I played with REAL rear fill. It didn't work out with some tracks to be honest BUT I found that I preferred band-limiting my 6x9's for extra mid-bass duties to REALLY help that aspect of system response.

It was a dramatic difference when they were turned off.


----------



## carlos3621 (Aug 24, 2015)

I had this exact same issue in my Tundra.
And it wasnt phase cancellation, because if i only turned on 1 front door speaker, the midbass was still not there at all.

So, i installed a 2nd set of Dynaudio speakers, on my rear doors, and voila'.

My next purchase is an Audiocontrol DQ61, to time align the front speakers, to the subwoofers, and try to "tighten" up the lower bass response.

Oh, one more thing ive learned thus far: Toyota HU's are noisy as hell!!


----------



## aholland1198 (Oct 7, 2009)

With the sub on, the midbass comes to life in the F150. The problem I have is getting it all to blend. Crossing at 90 with Bessel 36 degree slopes seems to blend the best but the blooms are worse. LR 4s at 90 work well too, but 80-125 suffer with these slopes. Not from an amplitude standpoint, but placement. The bass doesn't seem to extend below 50-60 to my ears, even though it does on the RTA. 
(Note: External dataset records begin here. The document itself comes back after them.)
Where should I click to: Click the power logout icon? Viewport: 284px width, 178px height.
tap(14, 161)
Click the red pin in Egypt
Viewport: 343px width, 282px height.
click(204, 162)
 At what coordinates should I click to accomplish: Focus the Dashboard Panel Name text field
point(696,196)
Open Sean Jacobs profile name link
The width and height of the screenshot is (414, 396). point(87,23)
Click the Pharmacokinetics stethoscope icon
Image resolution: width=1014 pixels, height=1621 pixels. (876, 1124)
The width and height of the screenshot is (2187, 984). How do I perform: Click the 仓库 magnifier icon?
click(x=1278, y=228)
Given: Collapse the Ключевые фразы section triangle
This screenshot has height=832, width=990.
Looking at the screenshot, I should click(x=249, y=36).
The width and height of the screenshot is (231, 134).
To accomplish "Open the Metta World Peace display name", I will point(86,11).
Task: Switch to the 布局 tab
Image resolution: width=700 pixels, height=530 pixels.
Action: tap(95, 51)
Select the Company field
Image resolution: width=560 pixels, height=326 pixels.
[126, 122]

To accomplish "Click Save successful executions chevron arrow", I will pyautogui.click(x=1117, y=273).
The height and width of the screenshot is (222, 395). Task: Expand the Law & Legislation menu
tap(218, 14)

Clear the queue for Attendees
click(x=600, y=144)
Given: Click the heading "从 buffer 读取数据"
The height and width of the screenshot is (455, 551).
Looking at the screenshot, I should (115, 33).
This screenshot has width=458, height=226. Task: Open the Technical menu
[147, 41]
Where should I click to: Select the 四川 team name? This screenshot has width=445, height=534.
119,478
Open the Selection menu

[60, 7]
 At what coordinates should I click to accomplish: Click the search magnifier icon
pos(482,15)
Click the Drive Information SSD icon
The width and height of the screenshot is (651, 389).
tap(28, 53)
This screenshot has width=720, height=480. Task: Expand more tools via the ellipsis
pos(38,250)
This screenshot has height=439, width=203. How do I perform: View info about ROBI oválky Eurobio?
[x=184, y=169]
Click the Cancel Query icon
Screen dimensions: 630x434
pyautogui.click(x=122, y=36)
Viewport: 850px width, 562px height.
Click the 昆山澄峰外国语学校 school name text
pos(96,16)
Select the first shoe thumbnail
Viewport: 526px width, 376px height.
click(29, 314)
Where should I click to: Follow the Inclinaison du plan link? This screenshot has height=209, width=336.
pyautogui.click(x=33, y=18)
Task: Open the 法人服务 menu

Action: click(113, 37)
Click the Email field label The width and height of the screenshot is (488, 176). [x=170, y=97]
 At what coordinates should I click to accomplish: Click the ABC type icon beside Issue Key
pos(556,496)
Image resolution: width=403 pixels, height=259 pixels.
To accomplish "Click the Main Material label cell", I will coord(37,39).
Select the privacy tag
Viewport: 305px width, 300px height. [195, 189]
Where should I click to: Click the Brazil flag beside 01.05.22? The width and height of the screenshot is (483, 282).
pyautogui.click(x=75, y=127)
Sent from my iPhone using Tapatalk


----------



## Mic10is (Aug 20, 2007)

Very often vehicles that have taken all the normal steps, like dampening, amplifier power, gain set correctly actually do have sufficient midbass but its masked by too much 300-800hz region. an abundance or peaks around 500-630 will mask midbass response and make it seem very anemic. 
More than likely its actually a tuning issue

Also, midbass should be proportional to the rest of the frequencies. The system should be balanced, Midbass isnt suppose to stick out like a sore thumb


----------



## sqnut (Dec 24, 2009)

I don't subscribe to the notion that 6.5" drivers can't do mid bass. It all comes down to a solid install and most importantly the tune.


----------



## Bayboy (Dec 29, 2010)

Mic10is said:


> Very often vehicles that have taken all the normal steps, like dampening, amplifier power, gain set correctly actually do have sufficient midbass but its masked by too much 300-800hz region. an abundance or peaks around 500-630 will mask midbass response and make it seem very anemic.
> More than likely its actually a tuning issue
> 
> Also, midbass should be proportional to the rest of the frequencies. The system should be balanced, Midbass isnt suppose to stick out like a sore thumb


^^^^ this! Too many desire or tune to have tons of upper bass, but in reality that is wrong. The hard part is having a delicate blend where that bandwidth presents a full response while not out shining the rest of the system. Same as having the sub too loud.


----------



## aholland1198 (Oct 7, 2009)

I should also mention I have complicated things by adding a third MB driver. I made a baffle out of the storage tray on the dash. Surprisingly, I don't have a resonance problem, but it doesn't seem to help much. Thinking about replacing the dyn in there with a peerless sls in hopes it will dig a bit lower. 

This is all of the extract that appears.